Other Theatre of the Glade Shakespeare productions included Romeo and Juliet in 1938; a repeat of As You Like It, minus my bird calls, in 1939; a repeat of Dream in 1940; and Merry Wives of Windsor in that year. The last Glade production, titled Distant Drums, was by a Marin County playwright and screenwriter Dan Totheroh.

Getting into this subject opens the door into my LIP service domain, and I'm not referring to the dictionary definition of "service with words only." That's LIP, not lip, since the former is the acronym for my Living In the Past tendency. It doesn't take much to activate it. For instance, in looking at the Village bar called the Bank, because that's what it had been, I think of the 1937 holdup, when the bank manager followed the bandit onto the street and fired his gun at the fleeing car.

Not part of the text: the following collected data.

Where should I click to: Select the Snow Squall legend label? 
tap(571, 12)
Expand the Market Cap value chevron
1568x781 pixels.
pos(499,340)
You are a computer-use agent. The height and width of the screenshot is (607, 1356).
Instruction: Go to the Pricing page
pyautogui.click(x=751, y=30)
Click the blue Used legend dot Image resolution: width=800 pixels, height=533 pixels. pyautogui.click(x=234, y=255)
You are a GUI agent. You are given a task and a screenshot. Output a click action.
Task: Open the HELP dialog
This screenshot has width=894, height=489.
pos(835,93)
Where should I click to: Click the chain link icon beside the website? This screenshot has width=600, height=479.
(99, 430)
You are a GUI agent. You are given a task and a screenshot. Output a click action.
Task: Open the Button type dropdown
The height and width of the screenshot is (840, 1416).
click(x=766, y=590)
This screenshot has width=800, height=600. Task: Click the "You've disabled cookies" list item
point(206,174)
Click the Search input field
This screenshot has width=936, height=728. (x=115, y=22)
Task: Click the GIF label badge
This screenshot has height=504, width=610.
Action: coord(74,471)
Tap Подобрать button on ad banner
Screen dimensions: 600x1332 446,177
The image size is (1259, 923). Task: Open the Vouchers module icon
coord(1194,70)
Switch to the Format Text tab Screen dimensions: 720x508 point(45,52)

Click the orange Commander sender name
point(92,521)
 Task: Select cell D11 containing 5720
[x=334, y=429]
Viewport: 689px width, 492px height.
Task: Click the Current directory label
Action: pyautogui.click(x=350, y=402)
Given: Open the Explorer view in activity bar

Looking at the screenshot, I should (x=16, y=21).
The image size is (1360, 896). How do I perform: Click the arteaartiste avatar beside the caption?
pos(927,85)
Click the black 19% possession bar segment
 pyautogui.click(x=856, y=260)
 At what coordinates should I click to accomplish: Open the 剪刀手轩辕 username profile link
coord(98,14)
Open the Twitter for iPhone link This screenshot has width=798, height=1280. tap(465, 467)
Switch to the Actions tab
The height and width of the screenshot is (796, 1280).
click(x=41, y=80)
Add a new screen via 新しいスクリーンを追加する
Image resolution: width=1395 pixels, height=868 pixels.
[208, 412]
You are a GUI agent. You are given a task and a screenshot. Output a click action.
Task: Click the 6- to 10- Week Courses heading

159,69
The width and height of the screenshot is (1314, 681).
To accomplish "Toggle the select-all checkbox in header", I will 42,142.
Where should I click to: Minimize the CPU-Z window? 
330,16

I also think of the time, I'm pretty sure it was in the late 1930s, when the man who did janitorial work there killed himself with a gun before opening hours, and his body was found by the manager. The suicide's last name was Sylvester, and he lived in a cottage up the street that is now the Blue Rock Shoot. I never knew the man, but he had a couple of daughters who were in grammar school when I was.

The account I heard was that Sylvester had been in submarine service in World War I, and that experience had gotten him into some kind of condition where he heard a constant noise in his head that literally drove him out of his mind. He apparently saw death as the only solution.

Well, there are a lot more pleasant memories associated with the old Village, like barber Pat Bucaria playing his banjo between customers in his shop next to the post office, which was just down from the Bank. And it was nice to stop in for a Coke, or an ice cream cone, at the Saratoga Drug Store soda fountain, where the Golden Mirror is today. Life somehow seemed a lot simpler then, or maybe that's just the LIP service kicking in.